Week 1:
Location: Quiche, Guatemala
Altitude: 7,000 feet
Season: Monsoon
Jason:
We arrived at our destination (about a 6 hour bus ride from Guatemala City) set high in the beautiful mountains of Guatemala Tuesday evening and unloaded our bags in the middle of a rainstorm. Thankfully the rain stopped while we set up camp. I’m really liking tent living here because it is so cool in the higher altitude so I’m enjoying it while it lasts! It rains almost every afternoon and evening here so it’s always muddy and everything is so green and beautiful.
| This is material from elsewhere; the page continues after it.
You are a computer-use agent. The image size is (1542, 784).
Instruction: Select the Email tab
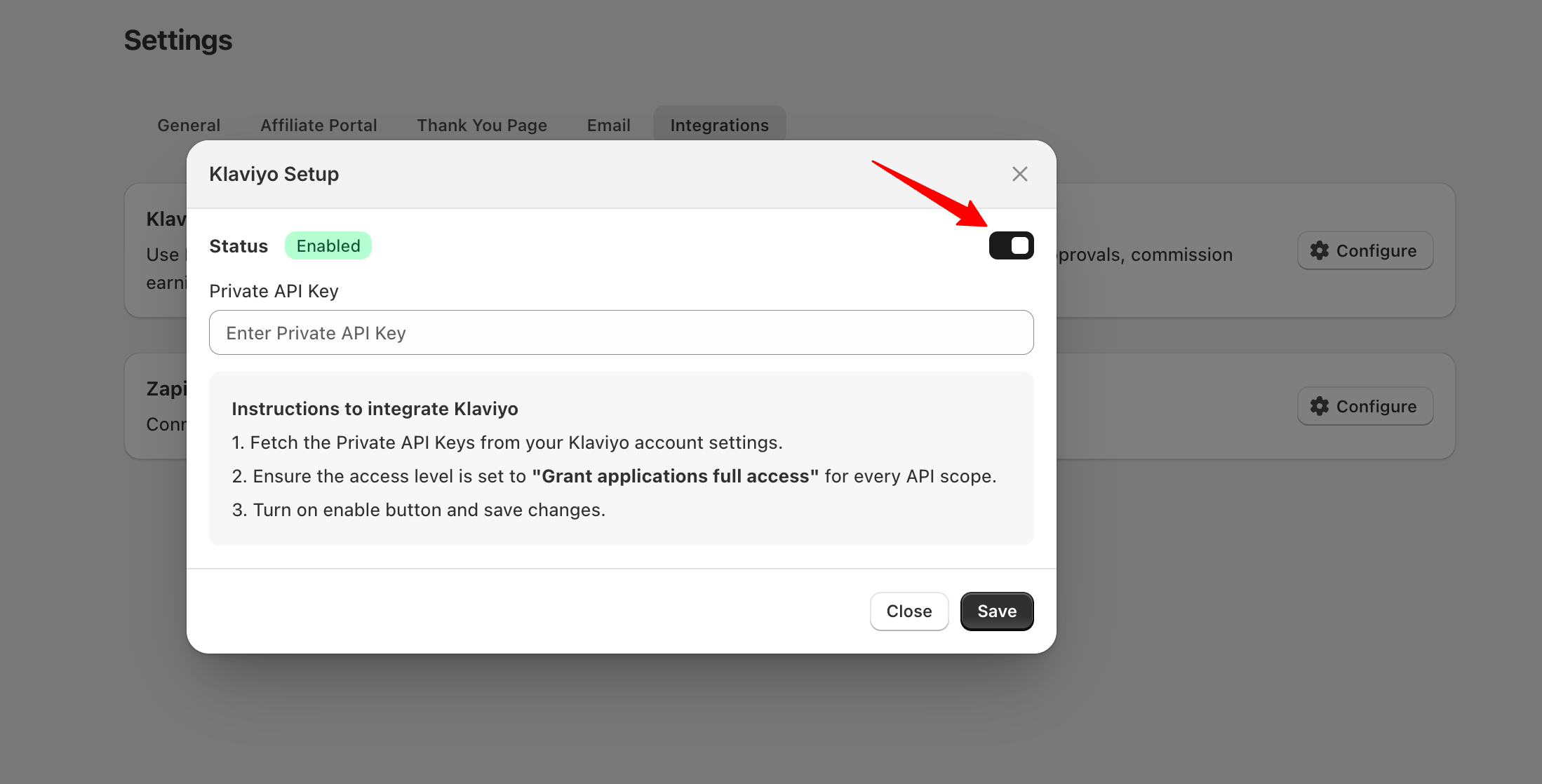[x=608, y=126]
Our team is working at the hospital right next door to where we are staying and we guys are doing maintenance type things and the girls are helping care for patients. It’s been good to get back here in Central America, feels like a second home in a way for me. The challenges of this month mainly are finding enough of personal and couple time since our entire squad is together for this month and all staying at the same place together. So it doesn’t quite feel like normal life on the race, but it’s also been cool to get to know everyone on the squad a bit better during this month.
Sara:
Our entire squad (55 people) is staying at the same place, Agape in Action, in Quiche. We’re divided by our smaller teams (6-7 people) for ministry, and are working with varying organizations including a local daycare, special needs [children] center, a senior ministry, and the government hospital next door. Ours is the latter. Thursday was our first day at the hospital, and I believe it was a bit overwhelming for many of us. We girls were divided between pediatric and nutritional units.
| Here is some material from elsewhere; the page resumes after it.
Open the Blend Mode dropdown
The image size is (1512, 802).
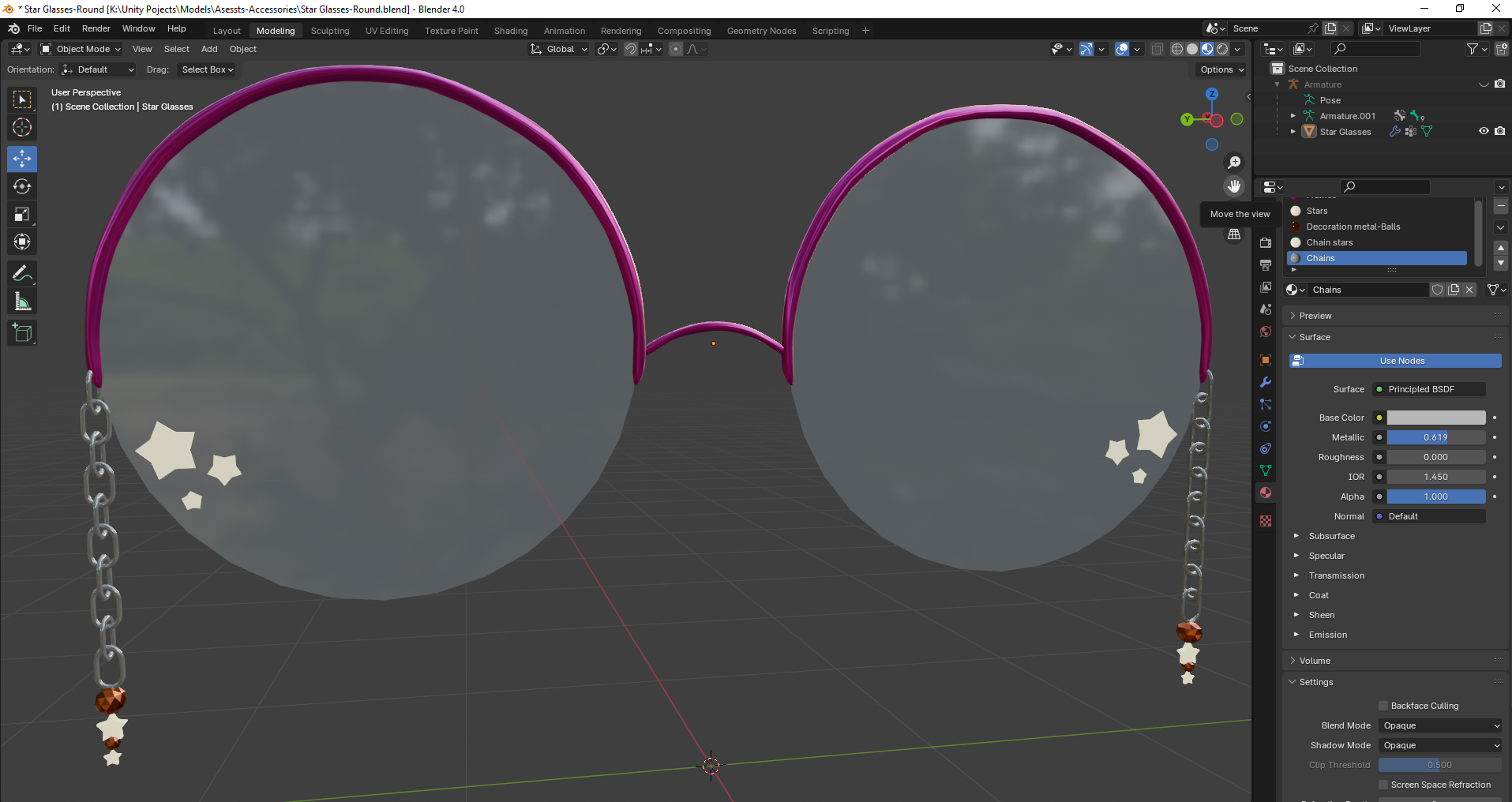[1439, 725]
The shocker for me, as a nurse, was looking at a few of the preemies. There were two in significant respiratory distress. One was really struggling to breathe, the other was very grey and not moving much. Our hostess (midwifery background) came to see us and said they both definitely needed to be intubated, and if something wasn’t done, they probably wouldn’t survive. She asked a respiratory therapist working in the NICU if the unit was full, and the answer was “yes”. So there was nothing more to be done. It seemed such a tragedy, and something I’d never seen before—the lack of medical resources that means life or death.
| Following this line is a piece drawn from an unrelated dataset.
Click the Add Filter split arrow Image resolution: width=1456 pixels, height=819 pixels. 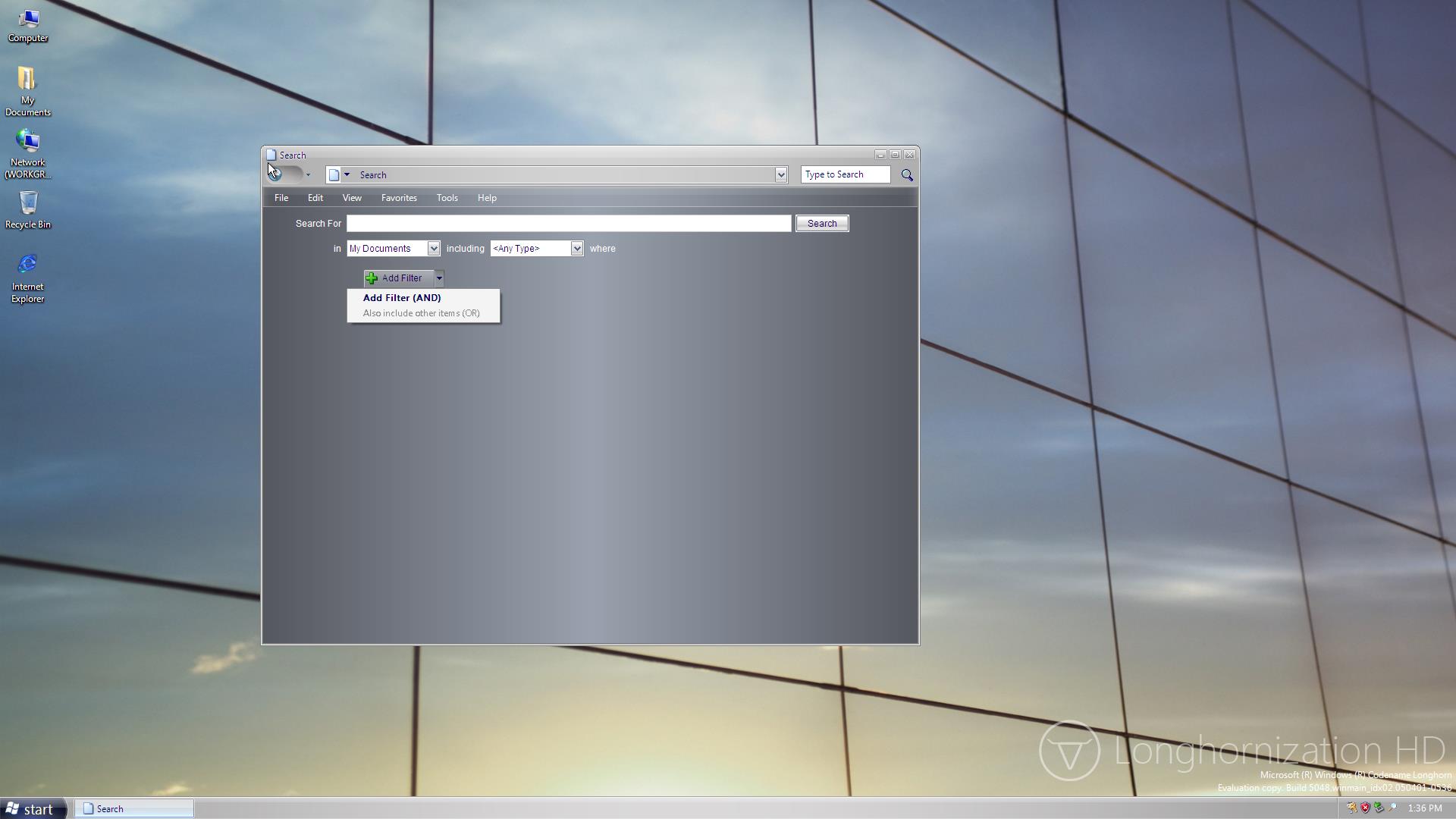coord(438,278)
In the middle of a room full of incubators and preemies, was Anita: a malnourished, blind, nonverbal, nonambulatory 10 year-old girl to which my friend Taylor and I were assigned. She appeared to have been plopped in her wheelchair and placed in front of the TV and was left alone in the midst of the bustle. It took a while for her to warm up, but eventually we found some little games and sounds that made her laugh and giggle, which seemed to light up the room. But her story was a sad one. She’d been abandoned, and has been cared for at the hospital for 3 months, but has no known family. So she’ll likely go to one of the very depressing, dimly lit “homes” for special needs children where she’ll have minimal human contact. Hopefully her physical needs will be met, but almost certainly nothing else. We learned this from our hostess, and it was heartbreaking. Friday, my simple goal for the day was to make Anita feel completely loved and cared for. I sat with her all day, playing peekaboo, rubbing her back, repositioning her frequently, and even working in some pulmonary toilet (she has pneumonia) while she slept. It was so sad, yet so rewarding to contribute to her life in a small way.